The cultural division extends to how food is enjoyed, Mr. O’Sullivan said. He related how the U.S. custom of receiving  a take-away container for an unfinished meal is unheard of in Europe, despite its sustainable benefits in limiting food waste.

“If in Belgium I leave half my steak on the plate and ask to bring it home, I assure you I would get a most bemused look.”

Mr. O’Sullivan agreed that countries build their cultural heritage and their economies through food. Europe is divided by an invisible culinary line between butter and beer and olive oil and wine, he said. As the European Union grows, the member states continue to support “one market” of free trade and regulation with a respect for each region’s specialty products.

Increasingly, the food economy of European countries is expanding beyond goods to “agritourism,” a section of tourism reliant on enticing visitors with unique, region-based foods such as prosciutto in Parma or feta cheese in Greece.

“There are certain products deeply rooted in a region, and you should be able to protect that,” Mr.  O’Sullivan said. “I love Cava, but it’s not champagne.”

Mr. O'Sullivan said that Europe involved itself in the "farm to fork" movement in the 1990s following the outbreak of "mad cow" disease, which prompted a system of checks and balances to track food through production. 

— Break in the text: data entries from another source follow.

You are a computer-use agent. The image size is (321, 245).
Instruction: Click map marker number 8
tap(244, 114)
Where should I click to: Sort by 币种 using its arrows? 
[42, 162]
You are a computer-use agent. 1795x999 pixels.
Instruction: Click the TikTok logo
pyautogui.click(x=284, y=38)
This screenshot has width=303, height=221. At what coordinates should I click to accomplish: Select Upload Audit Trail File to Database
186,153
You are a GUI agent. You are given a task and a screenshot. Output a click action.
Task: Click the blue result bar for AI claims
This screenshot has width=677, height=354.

Mr.  Thomas said Jamaica’s famed Blue Mountain Coffee is an example of how a region gives foods a unique flavor profile.

“It is the same Arabica coffee grown in other places around the world, but the height of the mountains, the soils, the mist, gives it a specific taste and quality,” he said.

Food builds cultural diversity

As cultures fuse, so do food preferences, according to the panelists. For example, Mr. Andrés said, the Portuguese Jesuits introduced tempura to the Japanese in the 1500s, and it became an integral part of food culture. Later, after World War II, Japanese migrants planted seeds for the United States obsession with sushi when they came to the West Coast and brought a love for Japanese food—including tempura—with them.

“We can’t narrow what American food means because diversity is a part of what it means to be American,” Mr. Andrés said. “We have to ask ourselves why do we put up a wall, why up until now is everything called American food, and everything after is ethnic?”

According to Mr.  Thomas, indigenous Tainos, British and Spanish colonists, African slaves, laborers from India and Rastafarians have all contributed to building the multicultural food of Jamaica.

Mr. Thomas discussed how Jamaican food and culture has evolved to include flavors from many regions and countries including West Africa, India, Spain and Britain. 


“There is no one Jamaican food,” Mr.  Thomas said. “Many cultures, many styles have come together.”

For example, Jamaica’s national dish is ackee and saltfish, a combination of the ackee fruit native to West Africa, and saltfish, a salt-cured fresh fish popular in the Caribbean. He added that Jamaica’s famed curry goat was a result of the curry flavors of India meeting the most prevalent animals farmed in Jamaica—goats.

Though the conversation spanned continents, it can be summed by a quote from Mr. Andrés presented at the start of the event beside a photo of the Tex-Mex mash up frito pie that read: “Everything in the end is culture.”